▸ **Task brief**
Using the entries that follow, collect the lines where the word "header" appears.

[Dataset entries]
⁂
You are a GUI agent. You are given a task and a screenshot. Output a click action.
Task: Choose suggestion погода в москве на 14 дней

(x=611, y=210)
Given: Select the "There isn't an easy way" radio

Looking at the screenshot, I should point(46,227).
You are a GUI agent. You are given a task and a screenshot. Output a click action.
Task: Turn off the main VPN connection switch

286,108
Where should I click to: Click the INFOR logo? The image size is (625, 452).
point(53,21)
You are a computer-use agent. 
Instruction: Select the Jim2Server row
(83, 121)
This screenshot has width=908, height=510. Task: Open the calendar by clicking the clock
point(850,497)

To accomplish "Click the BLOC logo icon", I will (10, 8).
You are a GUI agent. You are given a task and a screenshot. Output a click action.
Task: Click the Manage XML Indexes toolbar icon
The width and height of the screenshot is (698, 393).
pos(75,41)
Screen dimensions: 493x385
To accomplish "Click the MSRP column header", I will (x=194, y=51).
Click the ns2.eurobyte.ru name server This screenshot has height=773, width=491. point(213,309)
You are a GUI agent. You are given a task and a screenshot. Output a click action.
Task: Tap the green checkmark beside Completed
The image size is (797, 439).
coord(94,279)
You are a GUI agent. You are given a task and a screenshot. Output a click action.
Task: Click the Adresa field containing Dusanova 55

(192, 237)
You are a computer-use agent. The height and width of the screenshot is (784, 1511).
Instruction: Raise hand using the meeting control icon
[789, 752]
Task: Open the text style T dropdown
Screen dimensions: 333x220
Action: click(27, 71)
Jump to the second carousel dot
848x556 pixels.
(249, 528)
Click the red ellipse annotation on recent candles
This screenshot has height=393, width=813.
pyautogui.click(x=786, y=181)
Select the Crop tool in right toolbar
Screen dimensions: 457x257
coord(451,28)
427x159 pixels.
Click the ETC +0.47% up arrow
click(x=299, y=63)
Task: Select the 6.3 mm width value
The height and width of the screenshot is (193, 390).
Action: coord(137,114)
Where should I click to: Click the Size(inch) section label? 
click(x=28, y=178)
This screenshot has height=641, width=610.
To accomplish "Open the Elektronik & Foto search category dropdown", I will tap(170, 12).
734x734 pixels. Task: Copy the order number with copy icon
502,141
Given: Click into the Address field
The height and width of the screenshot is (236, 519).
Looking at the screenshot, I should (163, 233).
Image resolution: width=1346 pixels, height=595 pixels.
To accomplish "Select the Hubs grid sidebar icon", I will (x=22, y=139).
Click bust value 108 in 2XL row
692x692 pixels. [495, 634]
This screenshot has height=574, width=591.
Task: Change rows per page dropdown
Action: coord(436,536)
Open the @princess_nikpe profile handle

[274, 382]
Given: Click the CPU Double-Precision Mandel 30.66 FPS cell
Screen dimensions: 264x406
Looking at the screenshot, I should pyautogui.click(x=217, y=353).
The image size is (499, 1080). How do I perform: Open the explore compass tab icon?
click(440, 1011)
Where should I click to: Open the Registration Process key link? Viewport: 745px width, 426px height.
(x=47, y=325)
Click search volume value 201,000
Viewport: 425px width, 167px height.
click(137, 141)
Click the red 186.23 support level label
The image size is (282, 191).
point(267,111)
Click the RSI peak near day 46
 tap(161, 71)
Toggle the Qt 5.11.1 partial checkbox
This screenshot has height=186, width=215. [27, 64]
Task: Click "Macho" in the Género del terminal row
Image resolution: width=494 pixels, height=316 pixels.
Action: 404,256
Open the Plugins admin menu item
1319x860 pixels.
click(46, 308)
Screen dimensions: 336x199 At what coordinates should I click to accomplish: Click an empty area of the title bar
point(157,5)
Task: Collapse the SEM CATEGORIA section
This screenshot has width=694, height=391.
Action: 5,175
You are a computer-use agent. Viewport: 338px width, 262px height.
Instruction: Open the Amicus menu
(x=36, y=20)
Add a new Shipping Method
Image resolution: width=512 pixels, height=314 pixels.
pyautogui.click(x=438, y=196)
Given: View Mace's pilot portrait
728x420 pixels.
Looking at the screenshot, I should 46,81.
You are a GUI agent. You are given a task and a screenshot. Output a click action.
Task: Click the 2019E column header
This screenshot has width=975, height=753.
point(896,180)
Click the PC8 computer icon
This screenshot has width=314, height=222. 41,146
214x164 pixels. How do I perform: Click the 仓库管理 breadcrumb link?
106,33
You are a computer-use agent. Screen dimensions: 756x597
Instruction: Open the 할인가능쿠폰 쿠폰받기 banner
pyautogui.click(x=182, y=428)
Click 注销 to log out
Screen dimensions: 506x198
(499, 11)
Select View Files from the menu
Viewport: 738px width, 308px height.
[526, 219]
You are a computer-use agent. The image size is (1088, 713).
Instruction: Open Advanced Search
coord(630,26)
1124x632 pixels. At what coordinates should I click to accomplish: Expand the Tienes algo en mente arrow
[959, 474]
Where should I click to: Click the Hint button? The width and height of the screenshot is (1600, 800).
⁂
▸ **Written response**
To accomplish "Click the MSRP column header", I will (x=194, y=51).
Task: Click the 2019E column header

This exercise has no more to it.